• _Problem_
Every line containing the string "left" should be returned from the records.

Stored records:
--
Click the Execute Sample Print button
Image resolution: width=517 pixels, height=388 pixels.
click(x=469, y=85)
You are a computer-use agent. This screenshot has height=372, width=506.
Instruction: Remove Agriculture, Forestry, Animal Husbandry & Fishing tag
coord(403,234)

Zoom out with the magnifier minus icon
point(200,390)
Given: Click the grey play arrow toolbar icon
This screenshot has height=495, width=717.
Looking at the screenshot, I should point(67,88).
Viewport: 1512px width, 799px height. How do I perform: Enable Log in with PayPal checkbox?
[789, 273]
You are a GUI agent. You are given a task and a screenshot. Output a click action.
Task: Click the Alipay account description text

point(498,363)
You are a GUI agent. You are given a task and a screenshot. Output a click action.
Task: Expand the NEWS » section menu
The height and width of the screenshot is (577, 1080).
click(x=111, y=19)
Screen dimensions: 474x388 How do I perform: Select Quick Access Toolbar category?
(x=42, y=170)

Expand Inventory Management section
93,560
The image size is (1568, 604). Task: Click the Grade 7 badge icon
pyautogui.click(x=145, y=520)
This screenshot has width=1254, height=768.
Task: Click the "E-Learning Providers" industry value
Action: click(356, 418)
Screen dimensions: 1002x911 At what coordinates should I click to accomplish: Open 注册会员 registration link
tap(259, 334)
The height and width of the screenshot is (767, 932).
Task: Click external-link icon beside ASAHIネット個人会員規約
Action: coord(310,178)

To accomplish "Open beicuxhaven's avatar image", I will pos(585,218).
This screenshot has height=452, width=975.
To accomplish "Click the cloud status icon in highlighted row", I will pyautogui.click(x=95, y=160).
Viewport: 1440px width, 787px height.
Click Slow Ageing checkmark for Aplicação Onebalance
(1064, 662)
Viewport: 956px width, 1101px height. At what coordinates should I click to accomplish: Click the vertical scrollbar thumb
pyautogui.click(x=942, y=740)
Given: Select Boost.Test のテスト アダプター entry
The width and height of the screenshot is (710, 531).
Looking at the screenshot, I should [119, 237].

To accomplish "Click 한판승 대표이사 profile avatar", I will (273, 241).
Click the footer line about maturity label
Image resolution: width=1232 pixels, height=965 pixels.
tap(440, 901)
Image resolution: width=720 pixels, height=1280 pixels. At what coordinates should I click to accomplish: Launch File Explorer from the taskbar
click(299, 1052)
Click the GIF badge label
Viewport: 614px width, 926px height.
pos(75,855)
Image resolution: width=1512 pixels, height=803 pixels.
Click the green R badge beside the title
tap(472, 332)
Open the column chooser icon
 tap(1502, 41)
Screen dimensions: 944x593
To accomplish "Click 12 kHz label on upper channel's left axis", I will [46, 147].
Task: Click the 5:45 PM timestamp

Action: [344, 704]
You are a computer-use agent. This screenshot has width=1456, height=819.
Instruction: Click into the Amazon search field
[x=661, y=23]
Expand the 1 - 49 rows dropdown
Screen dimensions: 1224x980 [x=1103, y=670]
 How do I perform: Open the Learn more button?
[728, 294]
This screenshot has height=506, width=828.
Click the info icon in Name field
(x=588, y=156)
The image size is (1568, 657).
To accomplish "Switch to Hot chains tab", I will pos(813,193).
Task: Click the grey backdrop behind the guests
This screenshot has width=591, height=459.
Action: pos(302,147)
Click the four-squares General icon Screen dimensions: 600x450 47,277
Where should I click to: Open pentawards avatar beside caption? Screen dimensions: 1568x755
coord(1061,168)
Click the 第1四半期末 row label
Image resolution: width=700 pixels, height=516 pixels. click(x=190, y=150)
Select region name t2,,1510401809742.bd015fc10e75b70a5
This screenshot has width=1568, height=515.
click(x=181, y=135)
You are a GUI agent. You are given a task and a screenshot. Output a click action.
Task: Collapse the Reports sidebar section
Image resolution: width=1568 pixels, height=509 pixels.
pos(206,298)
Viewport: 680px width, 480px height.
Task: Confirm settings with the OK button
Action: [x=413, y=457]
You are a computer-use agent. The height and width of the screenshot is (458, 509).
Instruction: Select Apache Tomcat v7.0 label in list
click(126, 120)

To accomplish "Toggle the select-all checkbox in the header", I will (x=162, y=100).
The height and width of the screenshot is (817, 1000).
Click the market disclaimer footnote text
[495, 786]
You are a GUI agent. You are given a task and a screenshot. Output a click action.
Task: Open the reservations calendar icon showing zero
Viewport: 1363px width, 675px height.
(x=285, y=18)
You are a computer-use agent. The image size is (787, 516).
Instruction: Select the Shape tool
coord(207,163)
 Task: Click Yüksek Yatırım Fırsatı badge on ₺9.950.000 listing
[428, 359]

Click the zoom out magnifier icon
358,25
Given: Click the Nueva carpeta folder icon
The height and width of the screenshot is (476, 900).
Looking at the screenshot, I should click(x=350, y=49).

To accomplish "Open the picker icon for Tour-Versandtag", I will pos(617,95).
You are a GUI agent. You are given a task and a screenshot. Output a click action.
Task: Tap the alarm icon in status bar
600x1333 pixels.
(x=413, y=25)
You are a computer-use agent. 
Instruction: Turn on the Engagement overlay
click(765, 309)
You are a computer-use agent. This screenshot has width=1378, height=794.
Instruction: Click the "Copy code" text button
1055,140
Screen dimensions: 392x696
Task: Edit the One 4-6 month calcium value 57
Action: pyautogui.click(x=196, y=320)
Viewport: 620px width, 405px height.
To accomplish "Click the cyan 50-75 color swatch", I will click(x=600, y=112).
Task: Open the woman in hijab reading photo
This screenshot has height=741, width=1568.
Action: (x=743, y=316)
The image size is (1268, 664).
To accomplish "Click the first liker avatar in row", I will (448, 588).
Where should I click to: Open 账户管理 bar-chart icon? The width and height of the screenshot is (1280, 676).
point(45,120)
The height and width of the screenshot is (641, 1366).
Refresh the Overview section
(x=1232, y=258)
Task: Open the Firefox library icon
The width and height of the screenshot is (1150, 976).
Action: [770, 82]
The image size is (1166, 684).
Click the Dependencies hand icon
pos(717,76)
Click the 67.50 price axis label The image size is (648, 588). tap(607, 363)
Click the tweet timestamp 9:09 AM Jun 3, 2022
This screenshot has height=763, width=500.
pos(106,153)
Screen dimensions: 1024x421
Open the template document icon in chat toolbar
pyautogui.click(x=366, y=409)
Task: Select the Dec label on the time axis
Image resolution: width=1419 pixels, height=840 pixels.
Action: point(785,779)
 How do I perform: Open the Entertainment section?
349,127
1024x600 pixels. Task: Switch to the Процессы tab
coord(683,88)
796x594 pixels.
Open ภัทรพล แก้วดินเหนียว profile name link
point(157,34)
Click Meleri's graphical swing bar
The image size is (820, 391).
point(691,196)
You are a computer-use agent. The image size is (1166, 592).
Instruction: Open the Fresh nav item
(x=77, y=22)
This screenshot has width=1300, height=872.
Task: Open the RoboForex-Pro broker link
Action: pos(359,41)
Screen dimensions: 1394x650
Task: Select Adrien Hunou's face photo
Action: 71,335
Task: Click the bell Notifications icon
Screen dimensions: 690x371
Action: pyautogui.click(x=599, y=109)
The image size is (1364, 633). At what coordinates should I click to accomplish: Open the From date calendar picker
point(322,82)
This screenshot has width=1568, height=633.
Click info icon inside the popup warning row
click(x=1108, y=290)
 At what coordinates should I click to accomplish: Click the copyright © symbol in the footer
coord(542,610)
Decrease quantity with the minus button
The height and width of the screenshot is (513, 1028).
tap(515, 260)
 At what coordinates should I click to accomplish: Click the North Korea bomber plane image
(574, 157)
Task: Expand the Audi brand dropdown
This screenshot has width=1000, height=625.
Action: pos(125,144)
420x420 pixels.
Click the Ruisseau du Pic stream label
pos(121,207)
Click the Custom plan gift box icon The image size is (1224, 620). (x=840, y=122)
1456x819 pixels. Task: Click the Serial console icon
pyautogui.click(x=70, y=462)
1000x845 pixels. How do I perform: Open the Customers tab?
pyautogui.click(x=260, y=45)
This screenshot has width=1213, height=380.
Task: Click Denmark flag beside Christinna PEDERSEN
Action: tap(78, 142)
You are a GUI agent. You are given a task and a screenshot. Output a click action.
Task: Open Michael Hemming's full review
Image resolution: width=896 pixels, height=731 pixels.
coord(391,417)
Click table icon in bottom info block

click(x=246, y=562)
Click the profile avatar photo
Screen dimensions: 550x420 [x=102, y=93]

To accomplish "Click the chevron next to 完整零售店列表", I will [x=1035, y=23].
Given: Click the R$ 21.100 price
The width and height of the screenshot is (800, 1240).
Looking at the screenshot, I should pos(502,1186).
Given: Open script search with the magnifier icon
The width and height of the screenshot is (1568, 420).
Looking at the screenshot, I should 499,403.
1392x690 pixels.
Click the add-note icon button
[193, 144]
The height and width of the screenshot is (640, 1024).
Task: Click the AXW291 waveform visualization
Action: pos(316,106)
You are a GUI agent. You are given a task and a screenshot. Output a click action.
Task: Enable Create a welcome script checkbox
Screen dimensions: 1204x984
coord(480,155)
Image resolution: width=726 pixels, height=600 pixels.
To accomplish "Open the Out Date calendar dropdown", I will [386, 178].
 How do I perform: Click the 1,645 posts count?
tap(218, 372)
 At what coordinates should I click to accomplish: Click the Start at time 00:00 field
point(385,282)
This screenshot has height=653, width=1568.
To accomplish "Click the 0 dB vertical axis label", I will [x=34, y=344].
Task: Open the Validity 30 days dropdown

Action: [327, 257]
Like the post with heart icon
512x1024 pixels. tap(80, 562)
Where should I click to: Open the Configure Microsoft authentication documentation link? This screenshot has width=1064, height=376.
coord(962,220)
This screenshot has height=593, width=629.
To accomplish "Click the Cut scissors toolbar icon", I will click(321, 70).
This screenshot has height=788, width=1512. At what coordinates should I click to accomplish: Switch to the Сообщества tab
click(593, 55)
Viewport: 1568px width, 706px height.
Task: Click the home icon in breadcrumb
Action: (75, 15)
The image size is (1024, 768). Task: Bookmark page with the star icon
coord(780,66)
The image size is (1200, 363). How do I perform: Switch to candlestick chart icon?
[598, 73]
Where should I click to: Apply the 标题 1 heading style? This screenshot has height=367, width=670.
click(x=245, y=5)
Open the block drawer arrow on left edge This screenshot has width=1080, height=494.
--
• _Solution for this problem_
To accomplish "Click 12 kHz label on upper channel's left axis", I will [46, 147].
Open the block drawer arrow on left edge This screenshot has width=1080, height=494.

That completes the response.